III. Malignancies After Hematopoietic Stem Cell Transplantation: Why Do They Occur? Can We Predict Them? Can We Prevent Them?
H. Joachim Deeg, MD*
Fred Hutchinson Cancer Research Center, 1100 Fairview Avenue, N., D1-100, P.O. Box 19024, Seattle, WA 98109-1024
HSCT provides effective therapy for patients with lymphohemopoietic, immunologic, metabolic and other disorders. Many patients have now been followed for two or three decades post-transplant and are presumably cured. Some patients, however, develop long-term complications, including new malignancies, which may not be unexpected. Secondary malignancies occur in patients with Hodgkin disease or non-Hodgkin lymphoma (NHL) treated with chemotherapy or radiochemotherapy,1,2 and in recipients of solid organ transplants treated with immunosuppressive therapy.

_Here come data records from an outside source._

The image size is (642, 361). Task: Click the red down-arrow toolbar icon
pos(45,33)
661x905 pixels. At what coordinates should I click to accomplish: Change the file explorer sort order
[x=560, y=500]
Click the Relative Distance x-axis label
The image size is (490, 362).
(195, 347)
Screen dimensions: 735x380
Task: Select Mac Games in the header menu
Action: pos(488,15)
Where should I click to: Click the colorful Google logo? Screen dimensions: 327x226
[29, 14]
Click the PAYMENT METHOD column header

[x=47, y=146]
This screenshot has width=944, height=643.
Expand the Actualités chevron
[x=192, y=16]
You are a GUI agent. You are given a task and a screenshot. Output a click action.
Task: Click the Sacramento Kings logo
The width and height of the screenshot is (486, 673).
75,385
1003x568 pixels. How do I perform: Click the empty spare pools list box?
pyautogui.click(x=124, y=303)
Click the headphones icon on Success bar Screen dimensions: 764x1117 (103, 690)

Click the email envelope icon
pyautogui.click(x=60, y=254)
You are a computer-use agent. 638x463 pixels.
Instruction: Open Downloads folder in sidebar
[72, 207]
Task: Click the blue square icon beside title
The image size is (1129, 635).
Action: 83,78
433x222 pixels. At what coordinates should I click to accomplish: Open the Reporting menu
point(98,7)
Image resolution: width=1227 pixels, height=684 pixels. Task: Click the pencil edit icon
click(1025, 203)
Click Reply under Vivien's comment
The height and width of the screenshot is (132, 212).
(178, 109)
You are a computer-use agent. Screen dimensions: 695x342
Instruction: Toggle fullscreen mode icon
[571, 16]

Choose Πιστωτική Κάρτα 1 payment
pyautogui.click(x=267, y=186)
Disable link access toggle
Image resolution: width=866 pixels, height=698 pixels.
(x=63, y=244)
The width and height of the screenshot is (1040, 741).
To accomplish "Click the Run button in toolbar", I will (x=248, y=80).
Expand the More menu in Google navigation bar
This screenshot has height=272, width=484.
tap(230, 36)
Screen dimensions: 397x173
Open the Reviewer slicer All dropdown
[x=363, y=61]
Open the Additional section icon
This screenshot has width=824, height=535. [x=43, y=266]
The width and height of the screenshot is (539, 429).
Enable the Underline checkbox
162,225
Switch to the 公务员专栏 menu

Studies in the 1970s and 1980s showed a significant increase in the incidence of malignancies relative to controls in rhesus monkeys and dogs irradiated with lethal doses of TBI and infused with autologous or allogeneic marrow cells (radiation chimeras). Patients who undergo HSCT, in addition, may have genetic defects associated with their primary disease predisposing them to the development of new malignancies. Finally, viruses such as Epstein-Barr virus (EBV), used to immortalize cell lines in vitro, can transform cells in vivo, particularly in immunodeficient patients.3,4 Table 4 lists factors that are thought to contribute to the development of new malignancies in HSCT recipients. Major categories of malignancies are described in Table 5 . Figure 3 shows the incidence of PTLD and solid cancers over time post-transplant.
Lymphoid Malignancies
B-cell PTLD
Incidence.
Results in 18,014 allogeneic transplant recipients followed for up to 25 years revealed 78 cases of post-transplant lymphoid malignancies, a rather low incidence compared to solid organ transplant patients.6 In agreement with an earlier review by Cohen,3 82% were diagnosed within 1 year of transplantation, with peak occurrence (120 cases/10,000 patients/year) at 2–5 months, and a decline to < 5 cases/10,000/year among 1-year survivors. The incidence at 4–10 years was 1–2%, although figures of 10% have been reported in patients transplanted for immunodeficiency disorders.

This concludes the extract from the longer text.